We get to see so many couples here, and families, and we may never get the story of their lives beyond what we see, but at the Big Band Dance last night..

..one beautiful mother was trying her best to allow her two little boys and her little girl dance with her. They all desperately wanted to please their mother with their steps and their twirls– and their dad, on the sideline, taking pictures agreed. “She’s a work of art,” he seemed to be saying.

Another couple kept gravitating to the dance floor whenever the tempo picked up. She was one of those stone cold beauties who appeared to soften, slightly, with the music. I can’t say much about this couple, but they were impossible NOT to watch.

Another woman had no partner, but she wanted to dance so desperately that she was willing to dance on her own — and it didn’t feel awkward at all. Her desire to celebrate rendered her gorgeous.

Yet another couple were in their nineties.
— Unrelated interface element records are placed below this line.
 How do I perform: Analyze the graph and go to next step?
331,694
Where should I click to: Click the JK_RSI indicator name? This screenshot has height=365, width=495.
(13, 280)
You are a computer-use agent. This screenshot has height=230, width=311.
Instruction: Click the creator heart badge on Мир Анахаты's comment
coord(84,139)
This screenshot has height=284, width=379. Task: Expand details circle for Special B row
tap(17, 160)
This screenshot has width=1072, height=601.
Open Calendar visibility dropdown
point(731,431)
They shifted onto the dance floor whenever the music slowed down. I know these two, from years of hosting this event. He actually flew B17s in World War II, and when he danced with his wife, the younger women gravitated towards them, taking pictures. “What really is this thing called love?” They seemed to be asking. It must look like that. It lasts. Let me take a picture of it.

I’m a sentimental fool, of course, and the music made me even more so. My wife was holding two of our grandchildren on her lap.

Love is a furious thing. It is blinding in its beauty. If you do it right, (and I think most of us get it wrong most of the time), the fire burns hot and then mellows, and you find yourself an old man, laughing deliriously at the sight of your grandchildren, and still anxious to take your wife home.